Many of the Ancient Egyptian demons were mere second-raters, but Hanhut was the Avatar of a first-rate curse and every bit as famous as Tun. He had been created for an Ancient Egyptian queen with the impressive words ‘Death shall come on swift wings to him that toucheth the exalted one’. As a result, Hanhut was a study in terror, tall, jackal-headed, with massive wings and eyes that struck fear into any heart. Including Grimshaw’s.

  When Grimshaw landed with a thunk on the sand that was sand-coloured but with a kind of grey quality about it, Hanhut turned his fearsome head and stared. Some of the other Ancient Egyptian curse demons were there too, sitting amid the dunes that rose against the grey sky like blocks of powdery concrete. In the distance Grimshaw could see the pyramids, their grey, triangular shapes jutting against the grey sky.

  ‘It’s that odd little creature again,’ said Hanhut in his low voice that seemed to have a lot of snarl in it. He knew Grimshaw’s name perfectly well, but pretended not to because he thought he was too important to address a third-rater by name.

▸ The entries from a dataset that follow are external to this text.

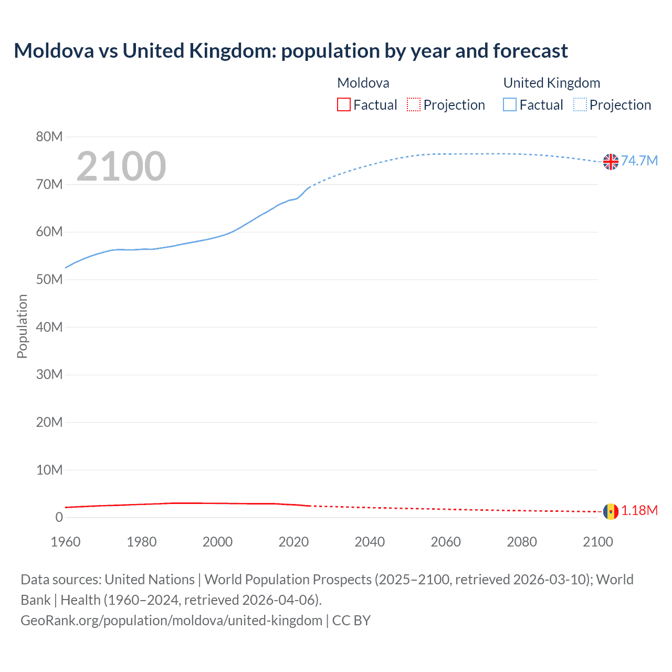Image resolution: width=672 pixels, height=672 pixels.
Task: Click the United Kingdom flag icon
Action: (x=611, y=162)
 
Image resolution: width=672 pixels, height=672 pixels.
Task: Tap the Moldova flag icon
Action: (x=611, y=511)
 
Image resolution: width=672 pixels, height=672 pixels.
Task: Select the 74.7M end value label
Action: (x=639, y=161)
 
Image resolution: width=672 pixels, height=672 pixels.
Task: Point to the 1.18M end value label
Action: (x=639, y=510)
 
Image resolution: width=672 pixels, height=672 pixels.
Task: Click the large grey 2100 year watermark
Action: (x=121, y=166)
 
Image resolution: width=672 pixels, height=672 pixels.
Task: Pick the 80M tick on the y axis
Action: (x=49, y=137)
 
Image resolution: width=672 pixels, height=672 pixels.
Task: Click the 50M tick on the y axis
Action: (x=49, y=279)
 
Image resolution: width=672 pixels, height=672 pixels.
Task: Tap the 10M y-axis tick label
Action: (x=49, y=470)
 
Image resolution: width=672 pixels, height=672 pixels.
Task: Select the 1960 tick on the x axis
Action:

  Three over-tall figures in slightly unravelled bandages turned to peer at Grimshaw with the dark holes that served them for eyes. For some reason, second-rate Ancient Egyptian Avatars often came out looking like old horror-movie versions of revenge-crazed mummies.

  ‘The third-raters are all odd,’ said one in a bored voice.

  ‘Some are odder than others, though,’ said another. ‘Have you seen that weird one like a lopsided pig?’

  ‘His name is Wimble,’ muttered Grimshaw, a little crossly. If the Mighty Curse was top of the curse-demon tree, then Wimble was the bottom – so lowly that even a demon of Grimshaw’s standing could look down on him. Grimshaw was so relieved it wasn’t him at the bottom, that he tried to stand up for Wimble whenever he could.

  Hanhut took a step forward and put on a reassuring look that nearly made Grimshaw throw up with fright.

  ‘Tell me, O cat creature with no fur, how does it feel to be so … mediocre?’

  Grimshaw didn’t know what mediocre meant, but he could take a pretty good guess. He flipped his ears and swished his tail, making ripples in the sand.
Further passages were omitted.